Minimum alternate tax (MAT) paid in a year is charged to the statement
of profit and loss as current tax. The company recognizes MAT credit
available as an asset only to the extent that there is convincing
evidence that the company will pay normal income tax during the
specified period, i.e., the period for which MAT credit is allowed to
be carried forward. In the year in which the company recognizes MAT
credit as an asset in accordance with the Guidance Note on Accounting
for Credit Available in respect of Minimum Alternative Tax under the
Income-tax Act, 1961 issued by the Institute of Chartered Accountant of
India, the said asset is created by way of credit to the statement of
profit and loss and shown as "MAT Credit Entitlement." The company
reviews the "MAT credit entitlement" asset at each reporting date and
writes down the asset to the extent the company does not have
convincing evidence that it will pay normal tax during the specified
period.
(j) Leases
Operating Leases
Leases where the lessor effectively retains substantially all the risks
and benefits of ownership over the lease term are classified as
operating lease.
Operating lease payments are recognized as an expense in the statement
of profit and loss on a straight line basis over the lease term.

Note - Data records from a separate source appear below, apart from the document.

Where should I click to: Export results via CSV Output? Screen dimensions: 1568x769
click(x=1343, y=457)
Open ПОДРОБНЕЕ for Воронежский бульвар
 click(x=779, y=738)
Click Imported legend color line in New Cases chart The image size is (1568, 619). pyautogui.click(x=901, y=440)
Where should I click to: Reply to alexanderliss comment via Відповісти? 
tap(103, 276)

(k) Provision, contingent liabilities and contingent assets
Provision
Provisions are recognized when the Company has a present obligation as
a result of past events and it is more likely that an outflow of
resources will be required to settle the obligations and the amount has
been reliably estimated. Such provisions are not discounted to their
present value and are determined based on the management''s estimation
of the obligation required to settle the obligation at the balance
sheet date. These are reviewed at each balance sheet date and adjusted
to reflect management''s current estimates.
Contingent liabilities
A disclosure for a contingent liability is made where it is more likely
than not that a present obligation or possible obligation may result in
or involve an outflow of resources. When no present or possible
obligation exists and the possibility of an outflow of resources is
remote, no disclosure is made.
Contingent assets
Contingent assets are neither recorded nor disclosed in the financial
statements.
(l) Cash and cash equivalents
Cash and cash equivalents include cash in hand, demand deposits with
banks, other short term highly liquid investments with original
maturity of three months or less.
(m) Borrowing Cost
Borrowing Costs relating to acquisition or construction or production
of assets which take substantial period of time to get ready for its
intended use are also included as cost of such assets to the extent
they relate to the period till such assets are ready to be put to use.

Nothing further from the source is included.